In 2018, the METHimpute method was proposed [33]. It used HMM model only based on DNA methylation characteristics. In this work, RcWGBS combined DNA sequence and DNA methylation information and took advantage of the CNN model in information extraction. It used the DNA sequence and DNA methylation levels on both sides of the site as features. For the RcWGBS, it was not necessary to provide the entire DNA methylation data chain.
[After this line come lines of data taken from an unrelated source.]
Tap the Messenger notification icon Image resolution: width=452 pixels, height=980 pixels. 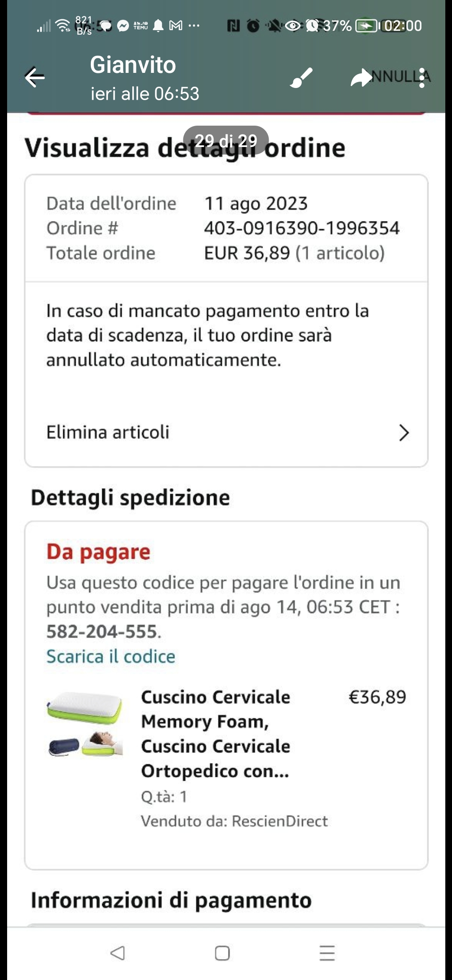tap(123, 26)
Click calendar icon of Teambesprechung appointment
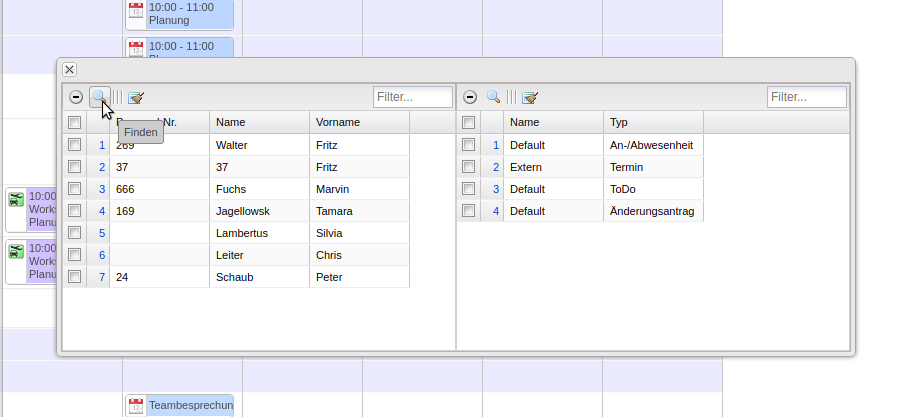912x417 pixels. [137, 405]
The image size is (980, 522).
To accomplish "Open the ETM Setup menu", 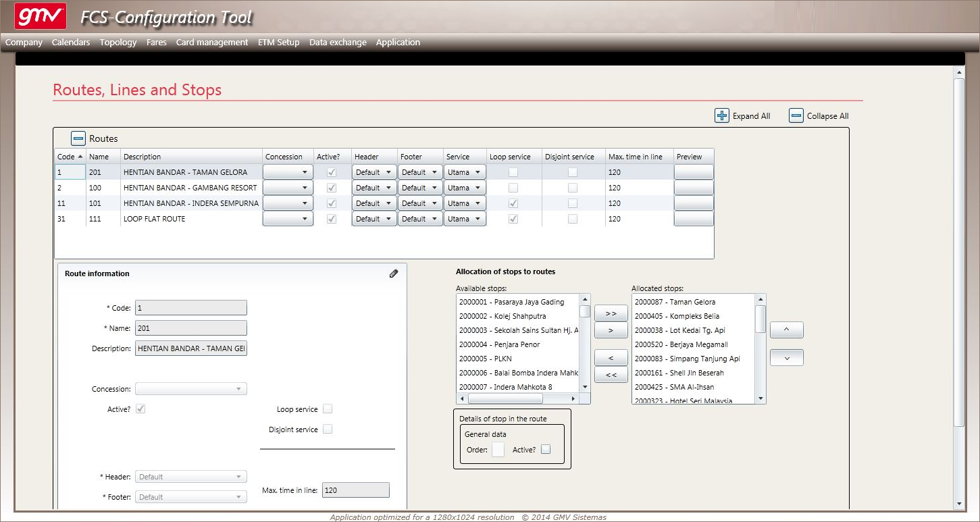I will 278,42.
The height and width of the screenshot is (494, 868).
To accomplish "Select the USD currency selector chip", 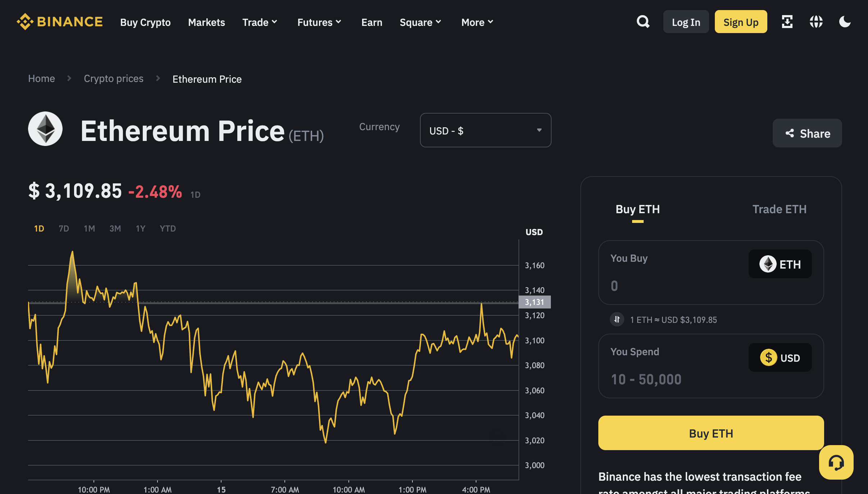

When predicting minority points, it only needs to provide DNA methylation and DNA sequence on both sides of the site to be predicted by using RcWGBS. Through the application in the H1-hESC and GM12878 datasets, we proved that the RcWGBS performed better than METHimpute.
In addition, in the METHimpute model, only two states of DNA methylation were considered. Therefore, the interpolated DNA methylation level is mainly distributed in the two regions close to 0 and 1, resulting in some DNA methylation near 0.5 being overestimated or underestimated. Although the correlation coefficient is higher than RcWGBS in an extremely low coverage profile, the MAE of METHimpute is lower than RcWGBS. In the RcWGBS model, when a large number of sites (>1 million) need to be predicted, the pre-processing time of RcWGBS is large, and the upstream and downstream DNA sequences of the sites to be predicted need to be extracted. In order to solve this problem, the reference genome can be used to extract the sequences on both sides of all CpG sites in advance. In the R package download link provided in this article, the data matrix of 50bp sequences upstream and downstream on both sides of all CpG sites of GRch38 has been provided.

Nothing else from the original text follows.